With low tide falling at the ideal time of day, around 7.00 am, I walked along the rock platforms from Sunshine Bay to Denhams Beach the next day. This is only possible at dead low tide as there are a couple of locations where you have to scramble right down to water level and balance across some slippery rocks uncovered by the tide. The “cruxes” of the route are around the headland that protrudes to the south west which happens to be one of the only places along the length of the coast here that has private land right to waterline. Many start this route, but, in all the times I’ve walked it, I’ve only seen one other person (besides Doug) make it right the way around. In a couple of spots, you have to climb up (or down, depending on which direction you go) short 2 to 3 metre walls, at least one of which is overhanging.

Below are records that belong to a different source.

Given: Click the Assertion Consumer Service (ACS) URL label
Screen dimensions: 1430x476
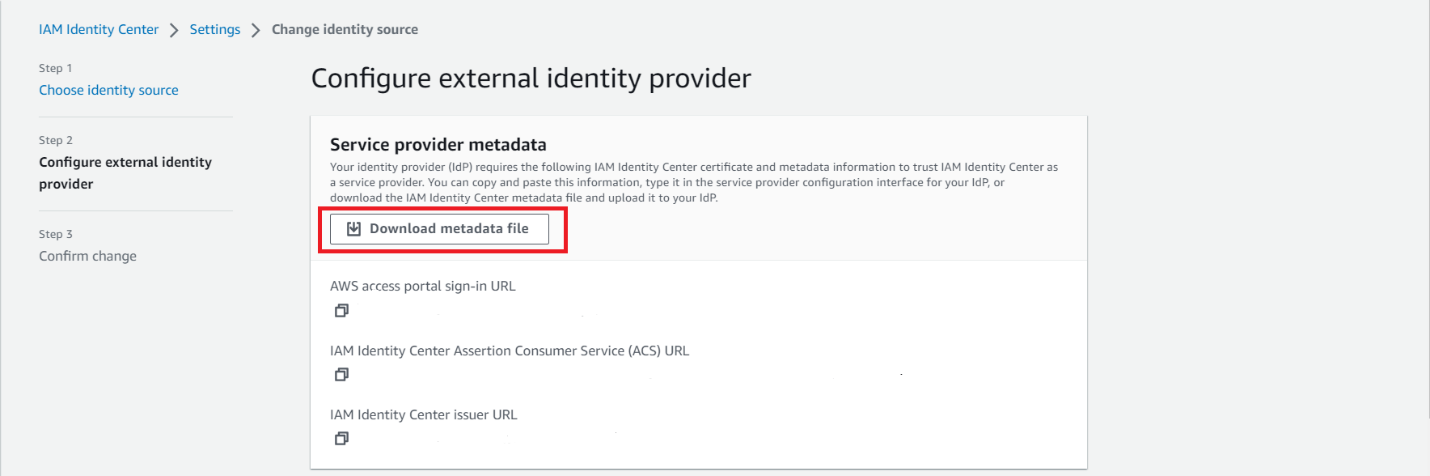Looking at the screenshot, I should point(509,350).
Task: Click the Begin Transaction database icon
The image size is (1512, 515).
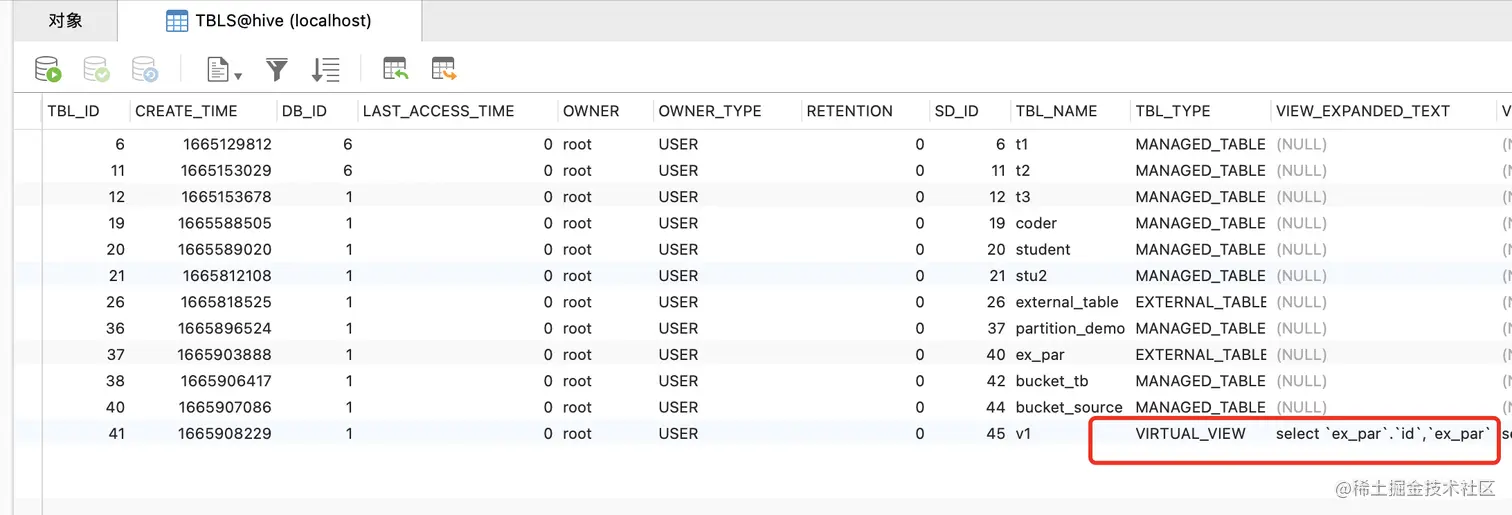Action: 48,69
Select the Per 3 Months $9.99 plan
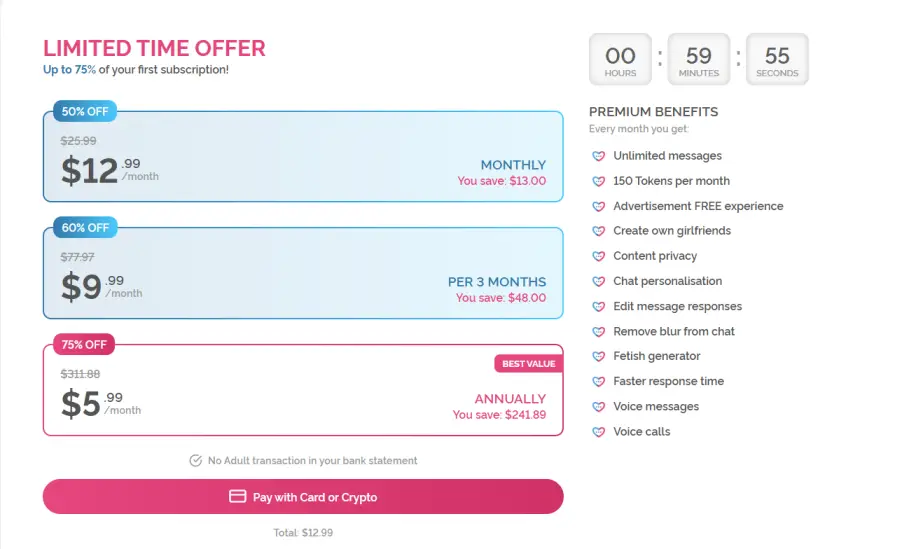 pos(303,273)
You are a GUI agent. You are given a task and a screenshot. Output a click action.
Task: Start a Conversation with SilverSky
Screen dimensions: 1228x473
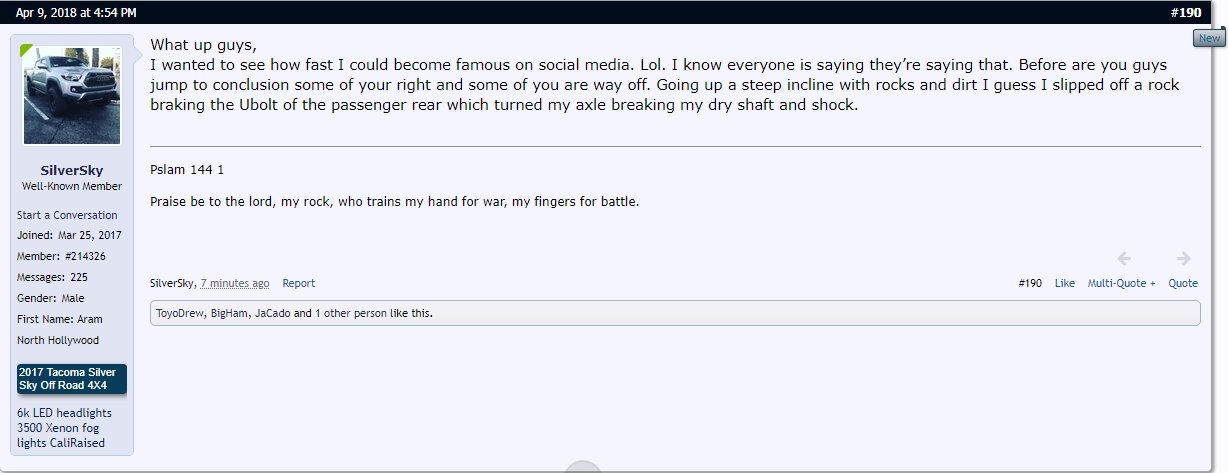click(67, 215)
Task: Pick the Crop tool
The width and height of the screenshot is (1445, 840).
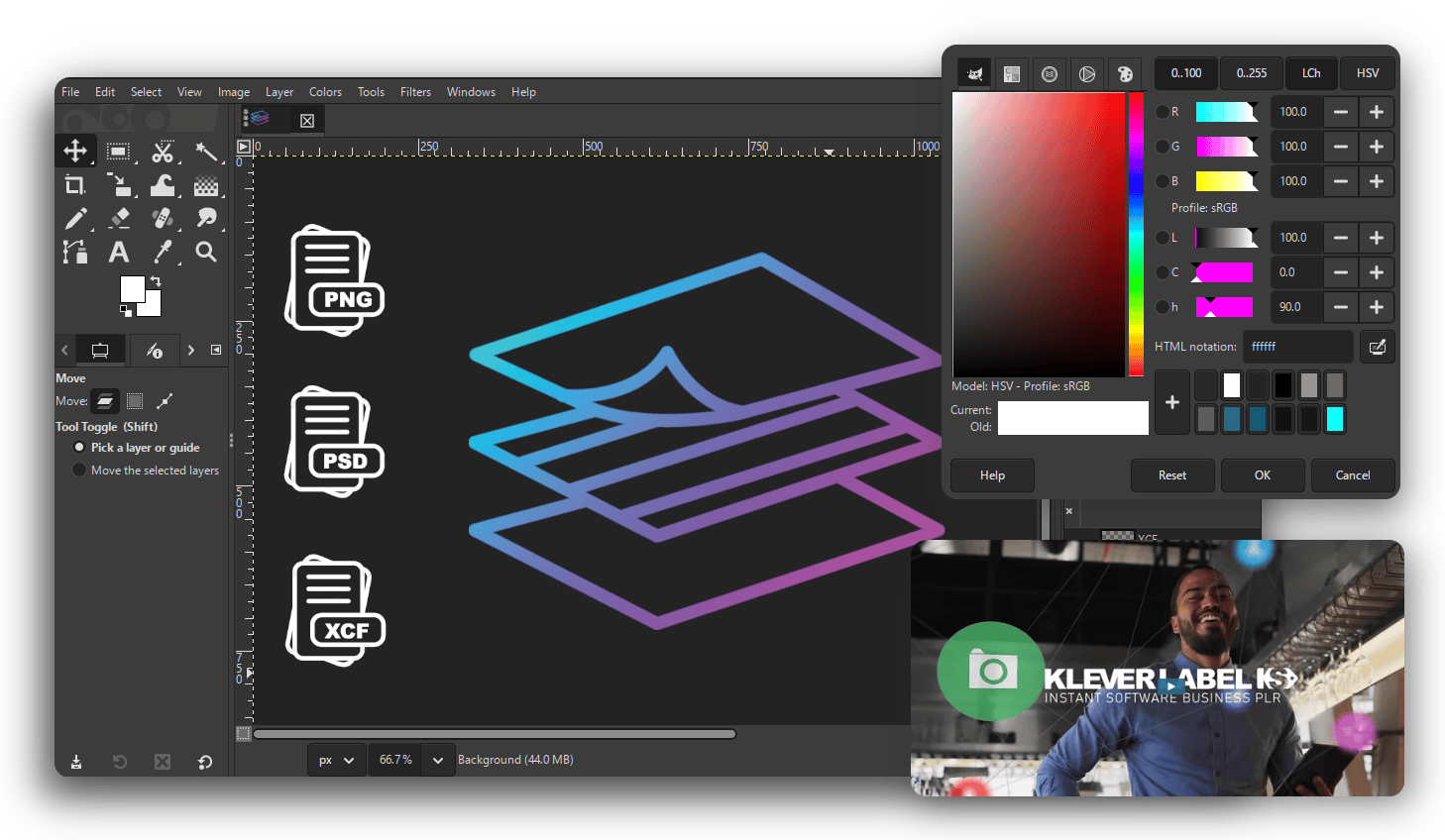Action: point(75,184)
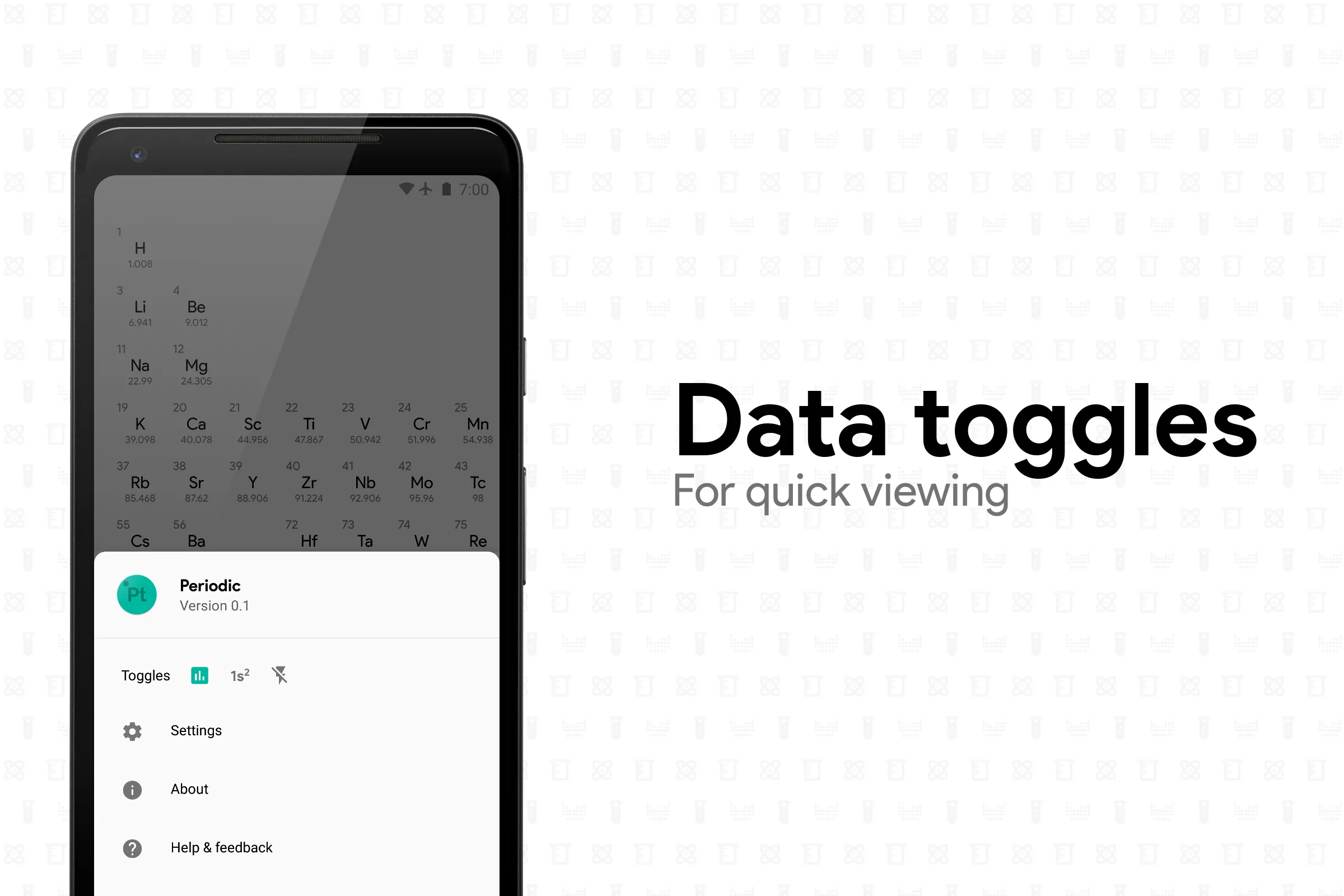
Task: Click the pin/unpin toggle icon
Action: (x=281, y=675)
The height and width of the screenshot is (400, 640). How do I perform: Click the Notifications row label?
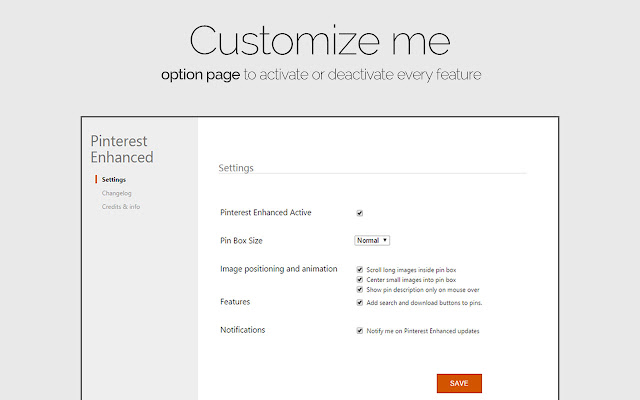(x=243, y=329)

It’s only about three kilometres between the two beaches but it takes me twice as long as walking the trail as the rocks can be really slippery. I’ve never fallen on it, but, I did manage to have both my feet fly out from under me when descending the steep (and unofficial) stairs that lead down to a tiny pebbly beach on this day. As I slithered down on my bum - I actually thought I was going to slide all the way down to the bottom - some remnant memory of digging your feet in while self-arresting on snow must have trickled into my brain and I stopped. No bones broken, not even a graze. I would hate to be that old lady who breaks a hip on the stairs.